Das Kunsthaus Bregenz (KUB) verbindet seine Ausstellung zu Ai Weiwei ab 16. Juli 2011 mit Solidaritätsaktionen für den inhaftierten chinesischen Künstler. An der Biennale in Venedig machte das KUB mit einer Protestaktion auf die Freilassungs-Petition für Ai Weiwei aufmerksam.

"Uns erscheint die Präsentation des Werks von Ai Weiwei heute nötiger denn je", hiess es aus dem Kunsthaus. Das Schaffen des Künstlers und seine ungerechte Behandlung müssten im Blick der Öffentlichkeit gehalten werden.

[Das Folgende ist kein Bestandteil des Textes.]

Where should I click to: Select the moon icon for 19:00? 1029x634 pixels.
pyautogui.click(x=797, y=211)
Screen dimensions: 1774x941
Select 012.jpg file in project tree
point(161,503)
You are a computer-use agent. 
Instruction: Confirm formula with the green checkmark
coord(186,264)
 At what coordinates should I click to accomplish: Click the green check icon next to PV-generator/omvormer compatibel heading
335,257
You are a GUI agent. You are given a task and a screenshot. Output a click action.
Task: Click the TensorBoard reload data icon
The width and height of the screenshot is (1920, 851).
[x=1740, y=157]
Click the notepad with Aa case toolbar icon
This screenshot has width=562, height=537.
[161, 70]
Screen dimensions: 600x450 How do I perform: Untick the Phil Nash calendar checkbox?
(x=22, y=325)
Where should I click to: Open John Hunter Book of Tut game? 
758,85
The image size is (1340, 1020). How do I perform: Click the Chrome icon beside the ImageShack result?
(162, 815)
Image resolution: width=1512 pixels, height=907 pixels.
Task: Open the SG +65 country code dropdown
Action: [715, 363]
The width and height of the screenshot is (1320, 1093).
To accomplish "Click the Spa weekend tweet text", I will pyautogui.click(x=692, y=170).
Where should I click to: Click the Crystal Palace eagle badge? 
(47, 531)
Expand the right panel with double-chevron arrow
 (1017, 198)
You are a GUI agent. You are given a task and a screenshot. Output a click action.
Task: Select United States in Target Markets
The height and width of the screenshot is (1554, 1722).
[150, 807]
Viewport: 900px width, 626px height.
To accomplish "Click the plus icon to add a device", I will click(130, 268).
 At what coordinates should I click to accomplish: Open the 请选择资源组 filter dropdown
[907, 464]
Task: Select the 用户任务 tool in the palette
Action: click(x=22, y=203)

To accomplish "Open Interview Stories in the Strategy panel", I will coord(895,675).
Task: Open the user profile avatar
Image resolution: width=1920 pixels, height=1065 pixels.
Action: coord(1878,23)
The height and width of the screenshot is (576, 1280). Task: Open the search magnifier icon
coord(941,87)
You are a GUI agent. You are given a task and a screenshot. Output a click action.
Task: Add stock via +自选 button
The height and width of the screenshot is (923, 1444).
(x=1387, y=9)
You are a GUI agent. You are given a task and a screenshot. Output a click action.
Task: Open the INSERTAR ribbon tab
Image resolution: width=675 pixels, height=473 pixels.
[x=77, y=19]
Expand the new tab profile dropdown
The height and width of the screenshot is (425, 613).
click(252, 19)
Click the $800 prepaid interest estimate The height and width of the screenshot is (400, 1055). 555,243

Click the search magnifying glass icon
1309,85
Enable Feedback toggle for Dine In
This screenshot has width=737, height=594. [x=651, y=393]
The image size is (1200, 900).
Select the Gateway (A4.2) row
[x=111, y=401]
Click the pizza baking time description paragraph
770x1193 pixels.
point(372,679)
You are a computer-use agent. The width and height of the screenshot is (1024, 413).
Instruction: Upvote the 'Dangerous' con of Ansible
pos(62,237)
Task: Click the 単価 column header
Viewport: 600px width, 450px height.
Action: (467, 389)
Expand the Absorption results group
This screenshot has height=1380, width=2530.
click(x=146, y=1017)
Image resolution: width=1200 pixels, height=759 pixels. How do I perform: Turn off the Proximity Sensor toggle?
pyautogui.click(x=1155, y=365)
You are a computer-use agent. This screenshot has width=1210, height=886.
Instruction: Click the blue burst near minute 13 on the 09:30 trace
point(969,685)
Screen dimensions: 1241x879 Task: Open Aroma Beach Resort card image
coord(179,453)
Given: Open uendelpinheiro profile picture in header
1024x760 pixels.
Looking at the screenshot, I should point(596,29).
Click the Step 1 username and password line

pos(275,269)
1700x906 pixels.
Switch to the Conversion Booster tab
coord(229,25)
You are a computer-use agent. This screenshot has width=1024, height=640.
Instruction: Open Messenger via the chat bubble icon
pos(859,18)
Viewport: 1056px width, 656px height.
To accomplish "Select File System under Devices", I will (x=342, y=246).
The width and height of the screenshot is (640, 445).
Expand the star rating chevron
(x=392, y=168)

Die geplante Ausstellung "Art/Architecture" zu Ai Weiweis Architekturkooperationen wird wie vorgesehen vom 16. Juli bis 16. Oktober 2011 im Kunsthaus Bregenz zu sehen sein. Ihr komme angesichts der aktuellen Situation eine besondere Bedeutung zu. So wird etwa eine Videoarbeit des Künstlers über die Zerstörung seines kurz zuvor eröffneten Ateliers in Shanghai zu sehen sein. Ebenfalls gezeigt werden seine bekannten Videos, in denen er die Ringautobahnen von Peking filmt.

Im Mai hätte Ai Weiwei zu den Ausstellungsvorbereitungen nach Bregenz kommen sollen, auch zur Eröffnung hatte man ihn erwartet. Sollte Ai Weiwei bis zur Eröffnung im Juli 2011 nicht frei sein, werde das Kunsthaus Bregenz die grosse Popularität der Ausstellung nutzen, um sich für den Künstler einzusetzen, kündigte das KUB an.

Protestaktionen

Die KUB-Billboards an der Seestrasse in Bregenz werden als Protestplattform genutzt. Unter dem Titel "Solidarität" stellen sich Olafur Eliasson, Jenny Holzer, Barbara Kruger, Rirkrit Tiravanija, Luc Tuymans und Franz West hinter den chinesischen Künstler. Weitere Aktionen seien in Planung, erklärte Pressesprecherin Birgit Albers.

Eine der Protestaktionen verlief bereits sehr erfolgreich: Das Kunsthaus liess vor dem Eingang der Länderpavillons bei der Biennale in Venedig 5000 rote Taschen mit der Aufschrift "Free Ai Weiwei" verteilen.

Die Verteiler baten dabei um Unterstützung für die Freilassungs-Petition, die auf der Website des Kunsthauses verlinkt ist. Die zur Zeit vergriffenen Taschen waren daraufhin als Blickfang fast überall zu sehen.